Hebrews 2:6
June
9, 2013 Evening:
Title:
What is man, that you are mindful of him?
Old
Testament Passage: Deuteronomy 32:1-9 – The great God, the Father
of His Israel
Gospel
Passage: Mark 8:31-33 – Jesus rebukes Peter regarding the cross
Sermon
Text: Hebrews 2:6 – Psalm 8 – What is man?
Sermon
Point: It is shocking that the Almighty God cares about mankind as He
most obviously does.
[6] It
has been testified somewhere, “What is man, that you are mindful of
him, or the son of man, that you care for him?
The
author of Hebrews has told us plainly in the previous verse that he
is writing about the world to come. That world is the great theme of
Christian hope. We have much information in both the Old and New
Testaments about what that final environment of the new heavens and
new earth will be like. Nonetheless, even the Apostle Paul writes in
1 Corinthians 13:12, “Now we see in a mirror dimly, but then face
to face.
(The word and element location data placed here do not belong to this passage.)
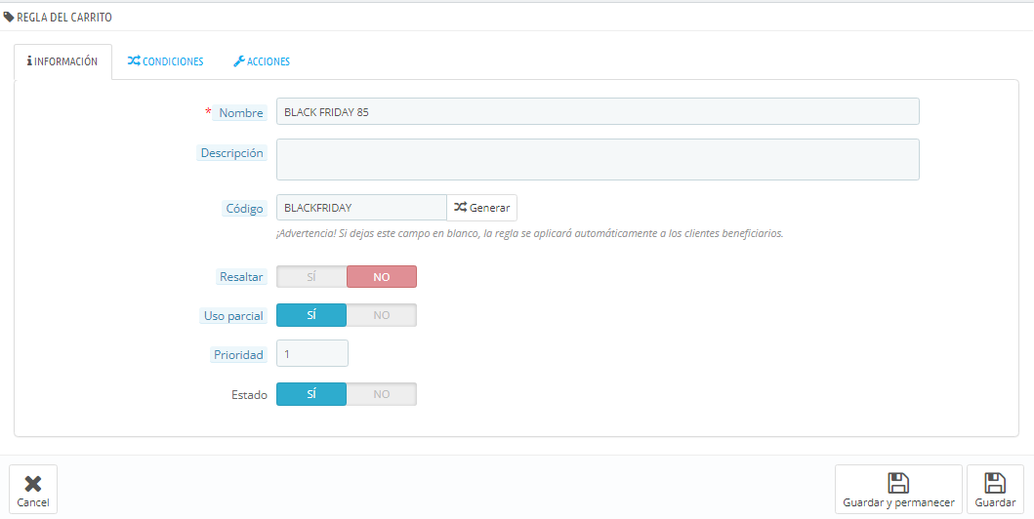Click the Cancel X icon
The height and width of the screenshot is (519, 1034).
tap(33, 484)
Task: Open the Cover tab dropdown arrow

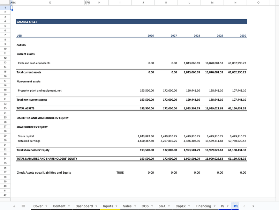Action: tap(46, 206)
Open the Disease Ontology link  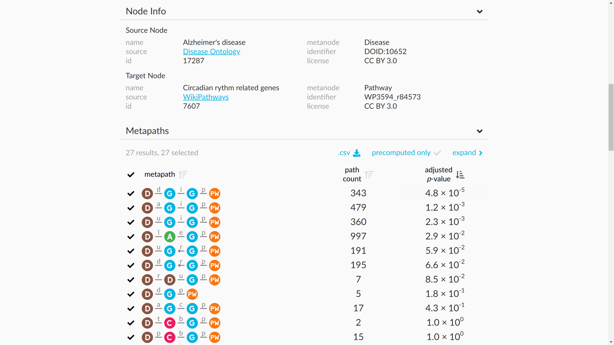point(211,51)
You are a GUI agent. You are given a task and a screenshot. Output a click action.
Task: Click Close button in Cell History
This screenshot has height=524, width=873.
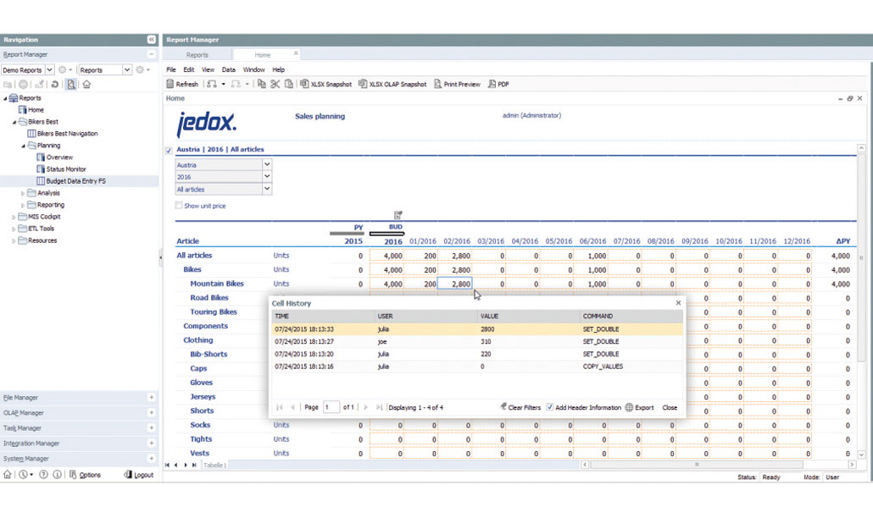670,407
Now I know in part; then I shall know fully, even as I have
been fully known.”
The
entire Bible is full of food for thought regarding the present
heavens and the life to come. The author here in Hebrews 2:6 draws
our attention to Psalm 8. How will this psalm help us to more
diligently pay attention to Christ and His Word?
Psalm
8 is ambiguous. When the author writes of “man” and “the son of
man,” who is he referring to? Is this about Adam and all who are
found in Adam, or is it about Jesus and all who are found in Him? As
with many of the ambiguities that we are blessed to discover in the
Scriptures, we would do well to follow the advice of Ecclesiastes
7:18, “It is good that you should take hold of this, and from that
withhold not your hand,” since there may be important truths that
we find in the passage that we will miss if we insist that with God
there is no possibility of deliberate ambiguity.
Psalm
8:4, concerning the first Adam, reminds us that God was far above all
humanity, and yet He not only created Adam and his descendants, he
cares for us.
Psalm
8:4, concerning Jesus, the second Adam, adds an additional important
thought: God's care for us included His giving the eternal Son of God
to become man for us, so that a new world could be secured by His
blood.
Taking
both of these together, we marvel at God's care for us in creation
and providence, but then we fall down in worship before God through
Jesus when we consider our sin and the costly redemption that is ours
through such an amazing Sacrifice.
Almighty
God obviously cares about us. He cares about the world that is
perishing, Adam's world. He cares about humanity enough to provide a
Redeemer, the second Adam. If God loves this dying world enough to
give His only Son that whoever would look to Jesus in faith would
find life, imagine His love for the new world that is coming into
being through the resurrection of Jesus.
Two
applications to consider: First, we should have a proper respect for
all humanity. There is a dignity to all who bear the mark of Adam
upon their souls. By creation they are in the line of the sons of
God. Second, we must use our every consideration of the glory of the
new creation to cause us to pay much closer attention to the
Resurrection King of the world to come and to follow Him now.